八.
騒がしく朝を知らせる目覚まし時計を止めると、僕は大きく伸びをした。光を遮る厚いカーテンを開くと、朝靄を吹き払いつつある陽光が部屋に入ってくる。この霞んだ景色を見ると、なんだか落ち着く。僕に馴染みの時間帯は、夕方だけれど。
夕靄というと思い出すのは、夢に出てくる小学校裏の古びた本屋さん。あそこに行く時はいつも夕方で、道路の白線が見えないほどの靄に街が包まれていた。一度、昼間にあの本屋さんを探しに行ったこともあったっけ。けれど、当然見つからなかった。それはそうだよな、夢の中の本屋さんなんだから。
太陽はじわじわと昇ってゆき、朝の霞は見る間に晴れてゆく。あまりゆっくりしていると、学校に遅刻しちゃうな。頭を振って残った眠気を振り払うと、着替えのために衣装箪笥を振り返った。
(あれ?)
視界の隅に、机が映った。その上に置かれたものに、僕の目が引きつけられる。昨日探していた、部屋中探しても見つからなかった図鑑が、置いてある。
(なんで? 全然見つからなかったのに、なんでこんな見つかりやすいところにあるわけ?)
昨日は、本棚と押入ればかりを探していて、机に目が向かなかったのだろうか。そんなことはないと思うが。そもそも、文庫本や教科書程度の大きさの本ならともかく、大判の図鑑が机の上に無造作に置いてあれば見落とすなんて有り得ない。・・・と思うものの、自分にどこか抜けているところがあるのは自覚しているから、絶対とは言い切れない。
それに、どうして探していた巻だけがあるのだろう? 残りの十五冊はどこに消えたんだ。もしかして、最初に見つけて机の上に置き、それを忘れて、ないないと騒いでいたのだろうか。そうだとしたら、間抜けも良いところだ。

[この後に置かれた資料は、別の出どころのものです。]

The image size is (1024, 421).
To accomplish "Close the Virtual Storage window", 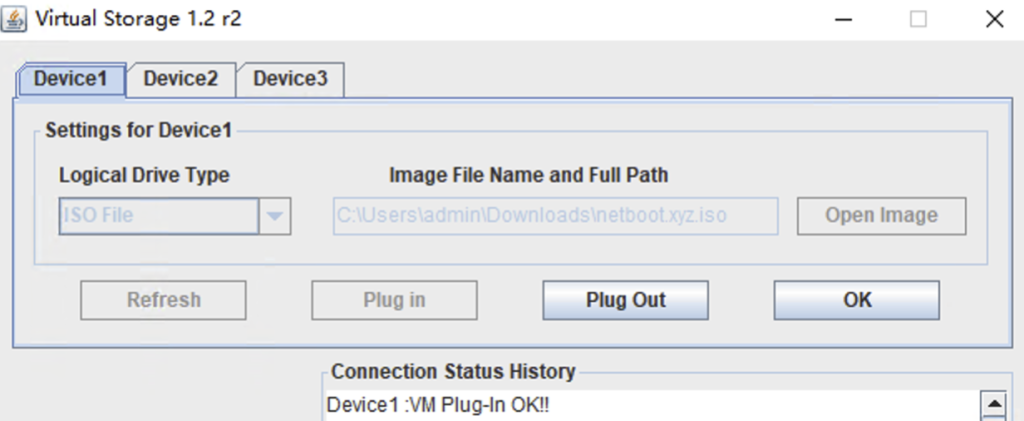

そういえば、昨夜も夢の中であの本屋さんに行った。いつかの夢の中で預けた本を、何冊か持って帰ってきた。その中にこの図鑑もあって、だから今、これがここにあるのかもしれない。・・・いやいやいや、何を夢みたいなことを考えているんだ、僕は。夢“みたい”どころか、夢そのものじゃないか。夢と現実が繋がっているなんて、そんな夢みたいなことがあるわけがない。
きっと、押入れの奥に仕舞い込んだ図鑑を見つけて、片付けている間に見つけたことを忘れてしまった、そういうことだよ、うん。
「御飯よ~、早くしないと遅刻するわよ~」
母の声に我に返ったぼくは、慌てて身支度を始めた。昨日はないと思った図鑑が見つかったことに驚いて、パジャマのままで茫然と立ち竦んでいた。探していたものが見つかったんだ、それで良いことにしよう。